Musk agreed to renounce his position as board chairman in 2018 as part of a deal with the U.S. Securities and Exchange Commission, which contended that Musk’s tweets were fraudulent.

He and Tesla also paid $40 million in penalties to settle the allegations. They did not admit wrongdoing.

Denholm said that as the potential buyer, Musk was free to tweet about the deal.

“Because he was tweeting on behalf of himself, the policy doesn’t apply,” Denholm said, referring to a Tesla policy requiring disclosures by insiders to be vetted by the company ahead of time.

Musk told the jury earlier this week he could have financed the potential deal from existing Tesla investors as well as a Saudi wealth fund.

“Funding was absolutely not an issue,” Musk told the jury. “It was quite the opposite.”

Musk conceded, however, that he did not have binding agreements with investors for set amount, leaving it to the jury to determine whether he deceived investors.

Egon Durban, the co-chief executive officer of private equity firm Silver Lake, testified earlier on Friday that he had discussed to Musk about his plan to take the company private, but that it wasn’t clear if the deal could go through. Even though investors were interested, he said, there was no written commitment from them.

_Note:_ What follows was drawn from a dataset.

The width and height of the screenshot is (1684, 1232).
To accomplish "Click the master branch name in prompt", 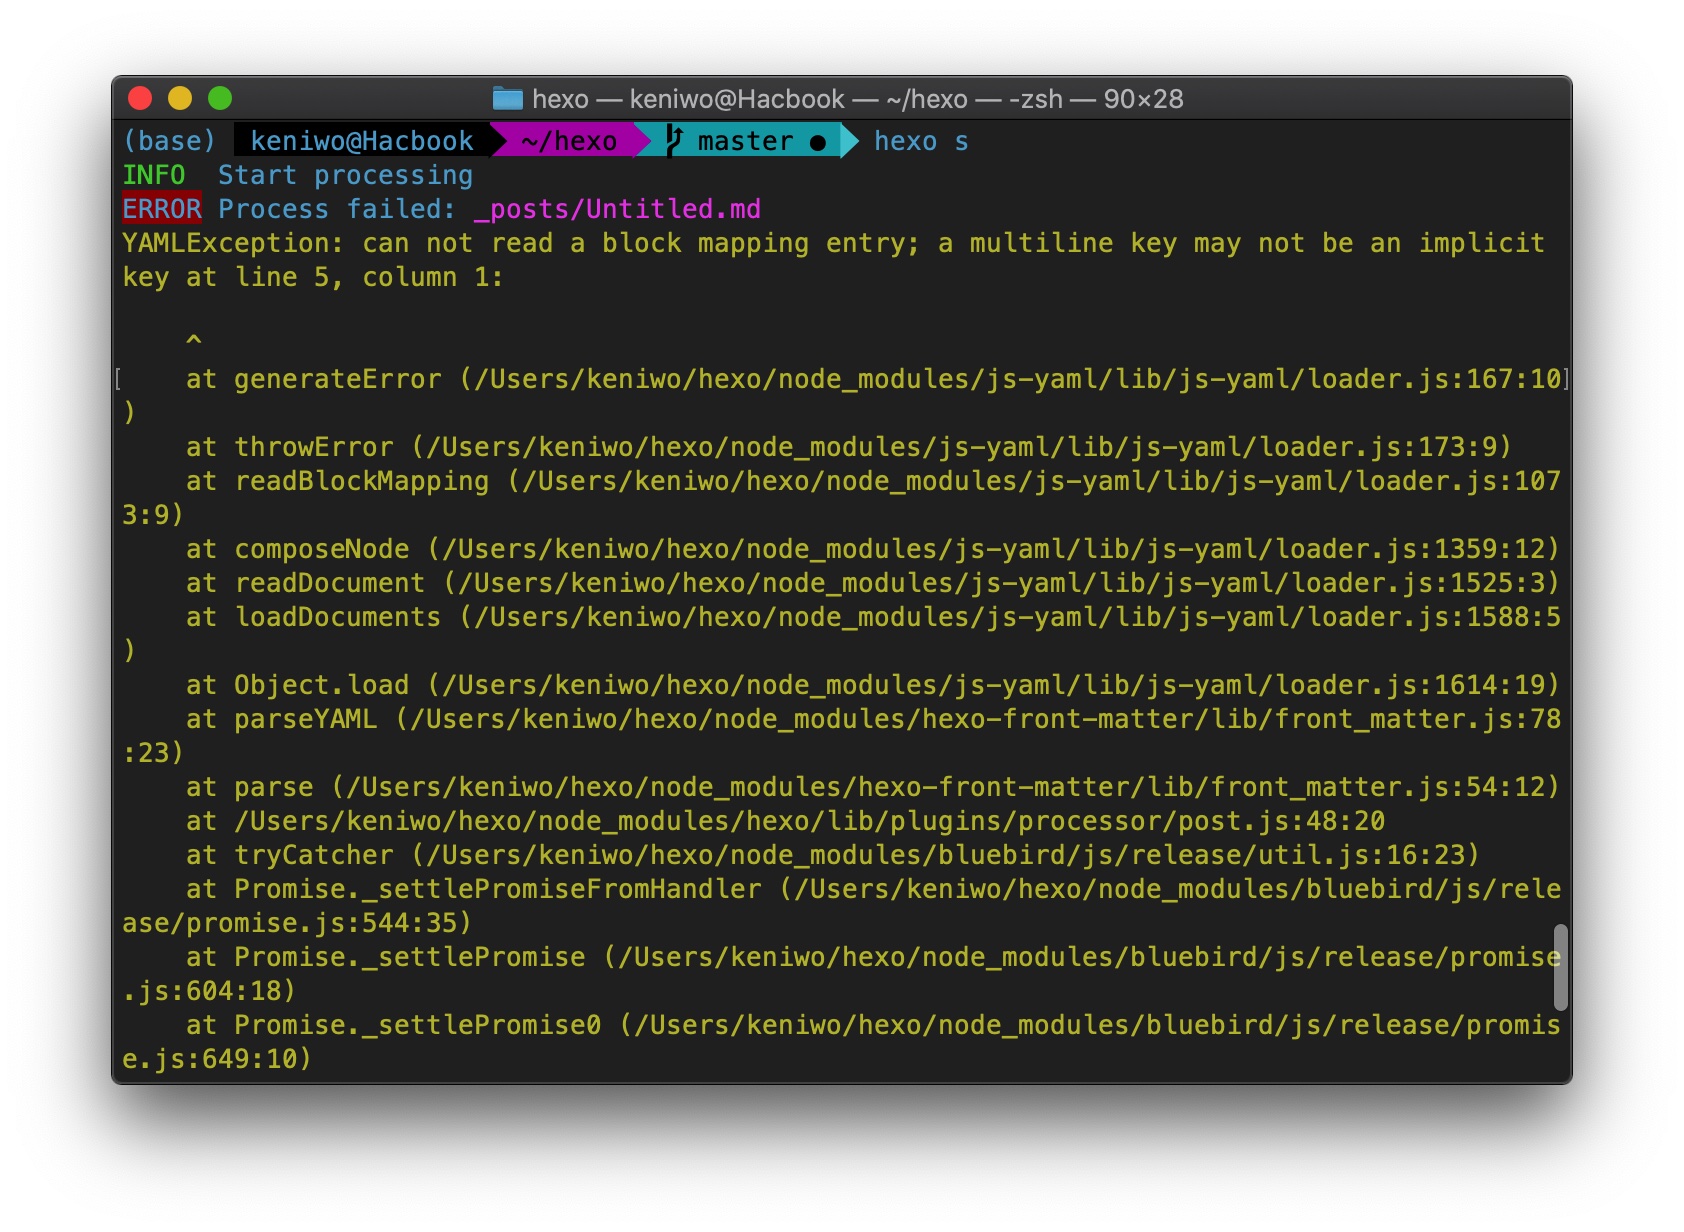I will 745,141.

On Friday, Goldman Sachs banker Dan Dees (GS.N) also gave testimony. He was surprised by the “funding secured” tweet because Goldman, which had previously worked with Tesla, was not a participant to the transaction/Deal.

Whether Musk artificially raised the company’s share price by praising the buyout’s prospects, and if so, how much, will be decided by a nine-person jury.

Musk said in his testimony that the deal to buy out the company never happened because investors, especially retail shareholders, wanted to keep the company public.The trial is scheduled to resume on Tuesday.